E.Z.N.A.® Total RNA Kit I

Can samples be stored in TRK Lysis Buffer prior to extraction?

Homogenized tissue/cell lysates in TRK Lysis Buffer can be stored at -80 °C for at least 6 months. To proceed with the frozen lysates, thaw the sample at 37 °C until they are completely thawed, and all salts in the lysis buffer are dissolved. Do not extend the treatment in 37 °C because it can cause chemical degradation of RNA.

I have been getting low 260/230 ratios with my samples. Is there a way to improve this?

Low A260/A230 ratio alludes to salt carryover (guanidine salt is not completely washed off during wash steps). Typically increasing the wash steps improves this ratio – so instead of 2 RNA Wash Buffer II wash steps, do 3.

Is there a way to isolate miRNA using the E.Z.N.A. Total RNA Kit I?

To bind RNA <200 nt, they would need to modify the binding step by adding 1 volume of 100% ethanol (instead of 70% ethanol in Step 5, Page 14, and Step 5, Page 19), and rest of the steps remain as-is. This modification helps bind miRNA along with large RNA and will get co-extracted in the same fraction.

Can I use the E.Z.N.A. Total RNA Kit I for tissues or cells stored in RNAlater™?

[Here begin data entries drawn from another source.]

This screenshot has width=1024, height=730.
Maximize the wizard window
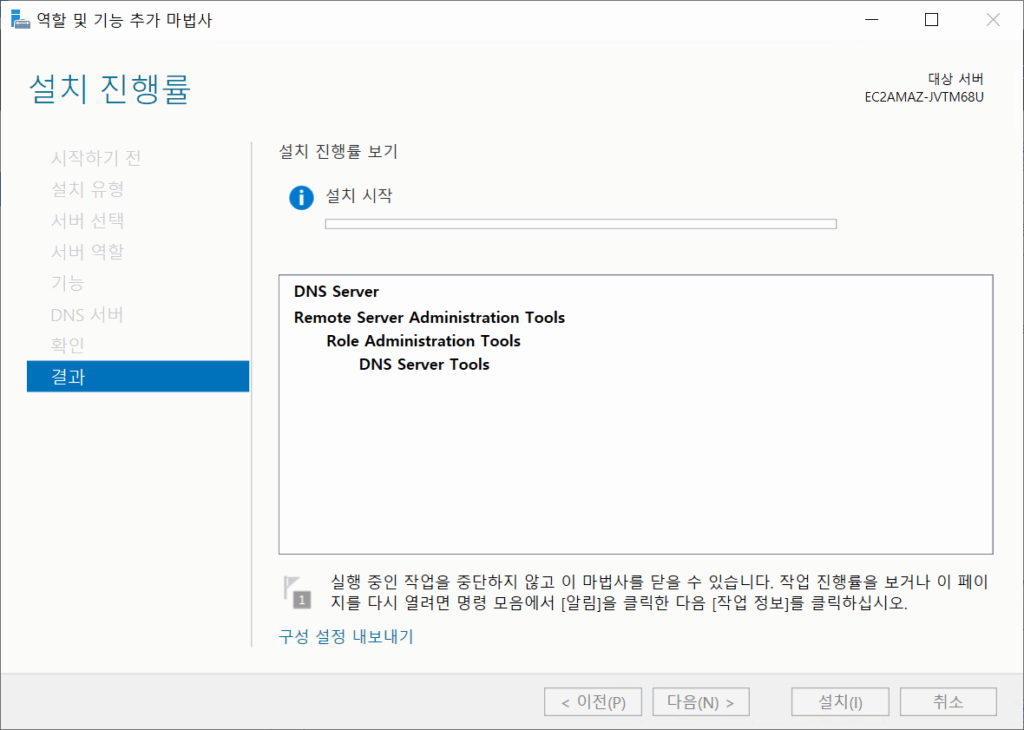coord(931,20)
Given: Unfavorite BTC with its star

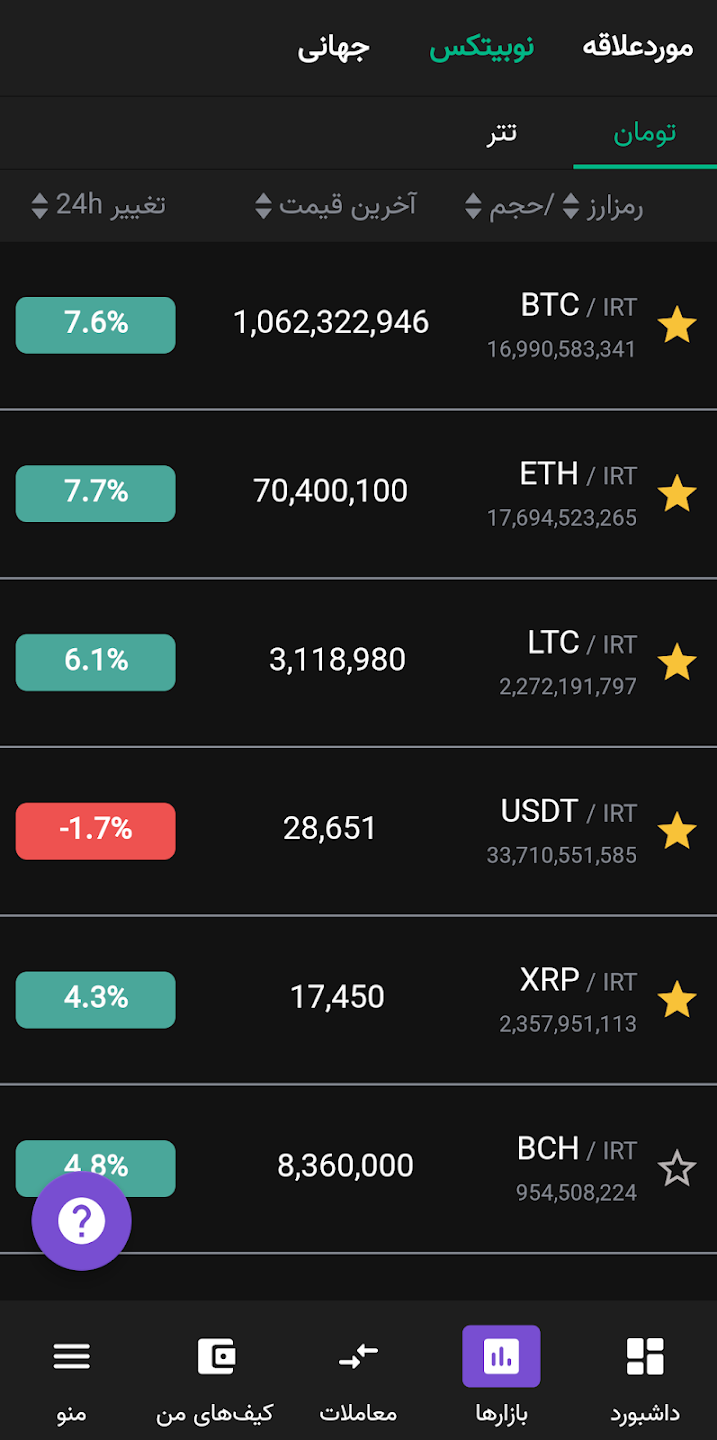Looking at the screenshot, I should (677, 325).
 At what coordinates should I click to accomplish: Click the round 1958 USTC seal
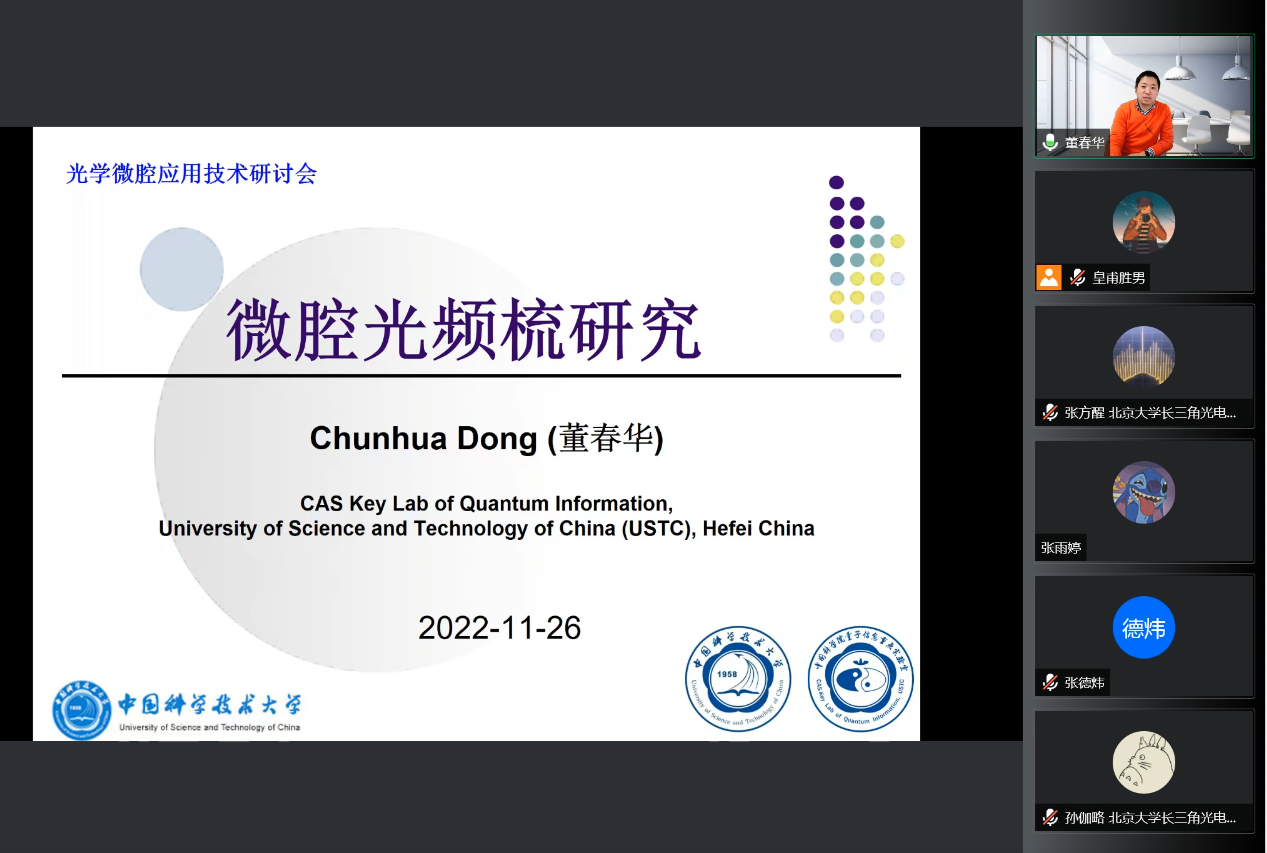(738, 679)
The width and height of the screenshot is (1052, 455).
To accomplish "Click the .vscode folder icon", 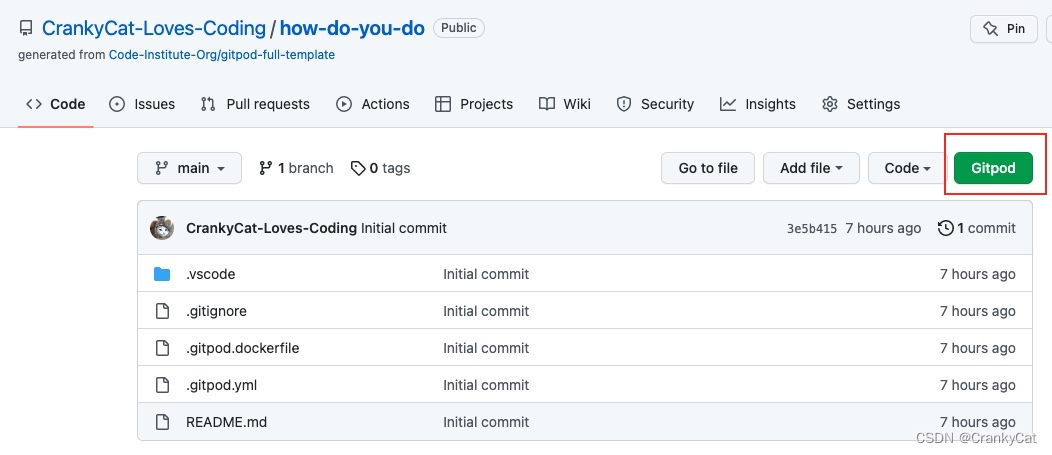I will 162,274.
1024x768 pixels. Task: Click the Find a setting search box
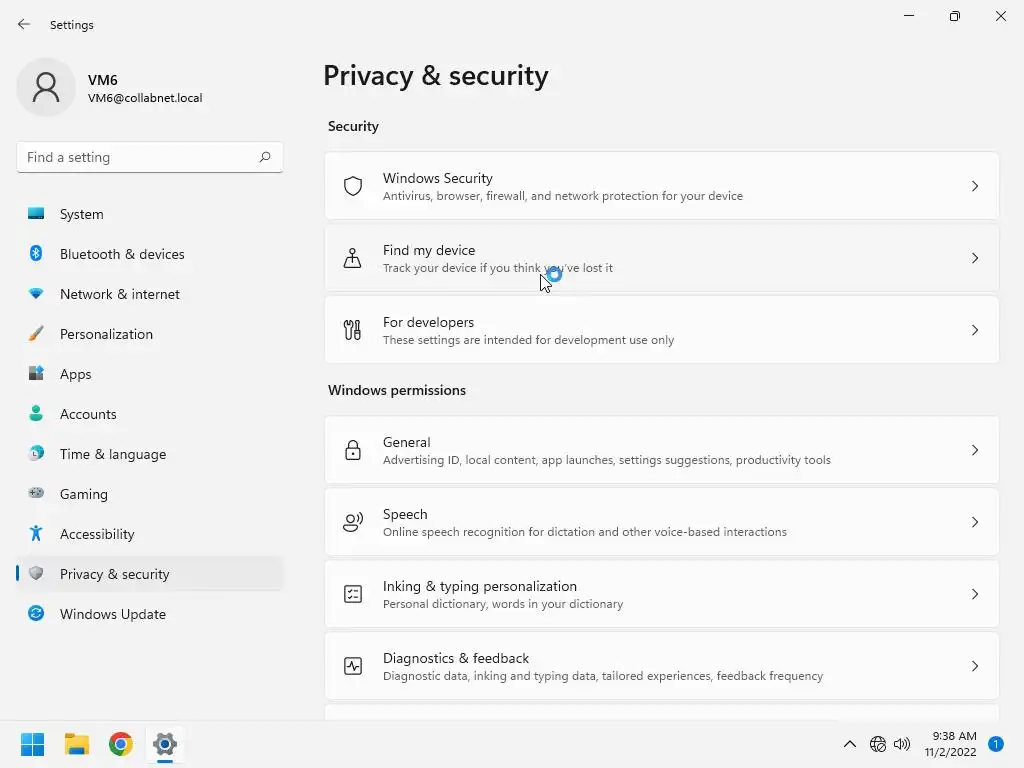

The RNAlater will interfere with our buffer chemistry resulting in low yields, so tissues must be washed prior to starting the extraction.

1. Spin down the tissue at 500 x g for 5 minutes.
2. Aspirate out the supernatant.
3. Spin down the sample again (500 x g for 5 minutes), then aspirate out the supernatant.
4. Use the pelleted cells or tissue for extraction following the E.Z.N.A. Total RNA Kit I Protocol – Culture Cells on page 11 or E.Z.N.A. Total RNA Kit I Protocol – Animal Tissue on page 17.